上記の説明並びに図6及び図12から明らかなように、実施形態によると、搬送方向を互いに逆向きにして平行状に並ぶ一対の搬送コンベヤ40A,40Bと、前記両搬送コンベヤ40A,40B間をつなぐ一対の案内装置20A,20Bとによって閉ループを形成し、前記各搬送コンベヤ40A,40B上にある栽培ベンチ10を搬送下流側の前記案内装置20A,20Bに向けて移動させる一対の移載装置21A,21Bを備え、前記各移載装置21A,21Bの駆動によって前記各案内装置20A,20B上の複数の栽培ベンチ10を玉突き状に搬送し、前記閉ループ内で前記複数の栽培ベンチ10を循環させる移動栽培装置1において、前記各栽培ベンチ10は、果菜類を栽培する栽培槽2と、前記栽培槽2を載置する収容筐体27とを備え、前記収容筐体27のうち前記栽培槽2の周囲には、育苗ポット28を収容するポット収容部19を設けているから、作業者は、親株の植付けから子苗の定植までのほとんどの育苗作業を立ったまま移動栽培装置1上で行えることに加えて、子苗の育成のために一日に何度も潅水を行う手間も省けることになる。
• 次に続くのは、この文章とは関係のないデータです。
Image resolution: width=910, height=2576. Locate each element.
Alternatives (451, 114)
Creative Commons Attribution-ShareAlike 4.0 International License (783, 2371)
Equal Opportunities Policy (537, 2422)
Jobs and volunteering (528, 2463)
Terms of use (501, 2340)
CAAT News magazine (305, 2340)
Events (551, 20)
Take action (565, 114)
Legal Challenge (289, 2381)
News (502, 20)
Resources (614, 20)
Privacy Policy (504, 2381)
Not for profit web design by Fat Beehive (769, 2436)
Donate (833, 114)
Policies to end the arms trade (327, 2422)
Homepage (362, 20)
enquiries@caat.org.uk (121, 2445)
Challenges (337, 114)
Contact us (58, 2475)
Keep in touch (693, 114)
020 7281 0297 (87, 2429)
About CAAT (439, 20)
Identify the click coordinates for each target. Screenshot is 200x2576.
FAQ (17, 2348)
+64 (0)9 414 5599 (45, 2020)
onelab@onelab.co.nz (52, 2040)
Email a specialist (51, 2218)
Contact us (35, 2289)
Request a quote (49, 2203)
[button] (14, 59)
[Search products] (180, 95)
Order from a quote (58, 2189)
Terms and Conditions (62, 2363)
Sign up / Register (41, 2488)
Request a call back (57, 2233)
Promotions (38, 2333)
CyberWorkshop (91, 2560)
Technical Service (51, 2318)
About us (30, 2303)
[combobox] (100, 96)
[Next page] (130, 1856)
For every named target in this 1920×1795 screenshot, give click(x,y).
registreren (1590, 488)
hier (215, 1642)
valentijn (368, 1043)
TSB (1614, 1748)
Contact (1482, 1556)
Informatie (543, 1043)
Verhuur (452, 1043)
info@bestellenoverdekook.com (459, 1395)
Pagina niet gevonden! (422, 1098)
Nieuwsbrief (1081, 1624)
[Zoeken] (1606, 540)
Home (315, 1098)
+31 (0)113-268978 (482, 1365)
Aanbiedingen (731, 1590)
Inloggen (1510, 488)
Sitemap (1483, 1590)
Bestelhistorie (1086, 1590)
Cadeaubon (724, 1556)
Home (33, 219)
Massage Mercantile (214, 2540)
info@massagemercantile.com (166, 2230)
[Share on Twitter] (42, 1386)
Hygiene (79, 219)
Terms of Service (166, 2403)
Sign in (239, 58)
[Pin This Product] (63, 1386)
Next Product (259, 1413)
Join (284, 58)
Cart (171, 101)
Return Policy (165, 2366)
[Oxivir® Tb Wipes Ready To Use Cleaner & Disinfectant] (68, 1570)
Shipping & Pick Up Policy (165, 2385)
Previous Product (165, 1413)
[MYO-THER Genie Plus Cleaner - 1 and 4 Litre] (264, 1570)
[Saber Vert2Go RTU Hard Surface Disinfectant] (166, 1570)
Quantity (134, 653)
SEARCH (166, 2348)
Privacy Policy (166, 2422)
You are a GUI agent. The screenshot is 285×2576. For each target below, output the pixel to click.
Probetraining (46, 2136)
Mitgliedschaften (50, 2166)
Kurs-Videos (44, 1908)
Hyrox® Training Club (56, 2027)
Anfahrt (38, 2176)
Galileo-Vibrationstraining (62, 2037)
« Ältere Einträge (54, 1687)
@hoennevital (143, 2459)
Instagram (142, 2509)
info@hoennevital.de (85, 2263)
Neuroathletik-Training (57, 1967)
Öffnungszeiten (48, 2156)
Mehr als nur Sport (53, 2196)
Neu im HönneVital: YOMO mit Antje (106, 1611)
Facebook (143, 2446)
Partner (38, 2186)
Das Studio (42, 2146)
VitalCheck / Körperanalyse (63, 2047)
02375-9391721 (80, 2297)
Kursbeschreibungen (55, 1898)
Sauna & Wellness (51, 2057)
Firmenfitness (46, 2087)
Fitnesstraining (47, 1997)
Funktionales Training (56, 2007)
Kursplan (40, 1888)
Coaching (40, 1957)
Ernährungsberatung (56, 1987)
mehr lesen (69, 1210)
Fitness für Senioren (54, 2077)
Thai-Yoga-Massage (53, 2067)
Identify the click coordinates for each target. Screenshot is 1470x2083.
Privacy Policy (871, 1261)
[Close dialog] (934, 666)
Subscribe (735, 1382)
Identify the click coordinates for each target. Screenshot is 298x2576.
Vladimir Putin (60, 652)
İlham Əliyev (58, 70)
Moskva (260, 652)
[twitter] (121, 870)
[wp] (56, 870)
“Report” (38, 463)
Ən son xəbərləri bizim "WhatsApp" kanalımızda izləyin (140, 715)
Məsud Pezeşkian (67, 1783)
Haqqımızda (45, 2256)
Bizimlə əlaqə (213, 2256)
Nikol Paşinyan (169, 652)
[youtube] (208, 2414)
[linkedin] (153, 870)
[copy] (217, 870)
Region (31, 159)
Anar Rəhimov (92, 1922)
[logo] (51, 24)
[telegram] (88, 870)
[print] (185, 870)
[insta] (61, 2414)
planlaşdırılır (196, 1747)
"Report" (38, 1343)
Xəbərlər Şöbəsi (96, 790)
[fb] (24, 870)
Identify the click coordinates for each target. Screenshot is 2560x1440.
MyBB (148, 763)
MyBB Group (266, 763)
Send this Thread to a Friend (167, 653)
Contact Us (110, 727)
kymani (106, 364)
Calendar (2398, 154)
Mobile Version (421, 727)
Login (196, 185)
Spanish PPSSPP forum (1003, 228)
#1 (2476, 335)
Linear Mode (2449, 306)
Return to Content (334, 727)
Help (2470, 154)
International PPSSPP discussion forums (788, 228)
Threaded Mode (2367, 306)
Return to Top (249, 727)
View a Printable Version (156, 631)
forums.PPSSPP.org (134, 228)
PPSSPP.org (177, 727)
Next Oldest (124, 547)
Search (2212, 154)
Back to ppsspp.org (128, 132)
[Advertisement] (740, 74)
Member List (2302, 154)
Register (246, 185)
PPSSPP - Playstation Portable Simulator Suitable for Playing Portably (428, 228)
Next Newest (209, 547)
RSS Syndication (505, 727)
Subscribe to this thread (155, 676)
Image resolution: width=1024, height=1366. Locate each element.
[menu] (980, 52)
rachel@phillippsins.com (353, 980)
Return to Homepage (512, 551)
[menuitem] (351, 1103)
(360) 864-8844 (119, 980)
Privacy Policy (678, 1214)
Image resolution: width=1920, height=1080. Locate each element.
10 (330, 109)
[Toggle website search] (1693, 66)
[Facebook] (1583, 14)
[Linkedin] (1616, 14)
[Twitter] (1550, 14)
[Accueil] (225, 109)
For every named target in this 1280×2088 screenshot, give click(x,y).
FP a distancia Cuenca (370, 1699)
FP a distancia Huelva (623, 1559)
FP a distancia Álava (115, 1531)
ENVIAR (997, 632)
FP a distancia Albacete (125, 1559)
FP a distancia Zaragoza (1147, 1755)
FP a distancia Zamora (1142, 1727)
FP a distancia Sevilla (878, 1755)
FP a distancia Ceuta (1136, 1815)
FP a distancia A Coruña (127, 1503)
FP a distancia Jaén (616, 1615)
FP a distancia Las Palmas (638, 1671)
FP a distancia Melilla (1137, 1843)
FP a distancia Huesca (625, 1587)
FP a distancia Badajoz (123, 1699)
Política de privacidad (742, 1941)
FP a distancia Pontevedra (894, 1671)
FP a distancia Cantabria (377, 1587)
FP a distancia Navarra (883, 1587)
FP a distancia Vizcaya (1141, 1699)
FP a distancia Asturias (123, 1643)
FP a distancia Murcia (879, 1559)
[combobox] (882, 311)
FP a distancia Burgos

従って、従来の育苗作業と比較して、作業負担を大幅に軽減できる。また、育苗専用の畑を特別に用意する必要がなく、育苗まで含めた効率的な栽培を実現できる。
特に実施形態では、隣り合う前記栽培ベンチ10同士は、前記収容筐体27の長手各側板19a同士で当接するように構成しているから、前記各栽培ベンチ10で栽培される果菜等の花梗や果実を、隣り合う前記栽培ベンチの衝突によって傷付けるおそれがない。
本願発明は、前述の実施形態に限らず、様々な態様に具体化できる。その他各部の構成は図示の実施形態に限定されるものではなく、本願発明の趣旨を逸脱しない範囲で種々変更が可能である。なお、本明細書中で用いた「果菜等」の文言は、イチゴ等の果菜類やホウレンソウ等の葉菜類などを広く含めた概念として使用している。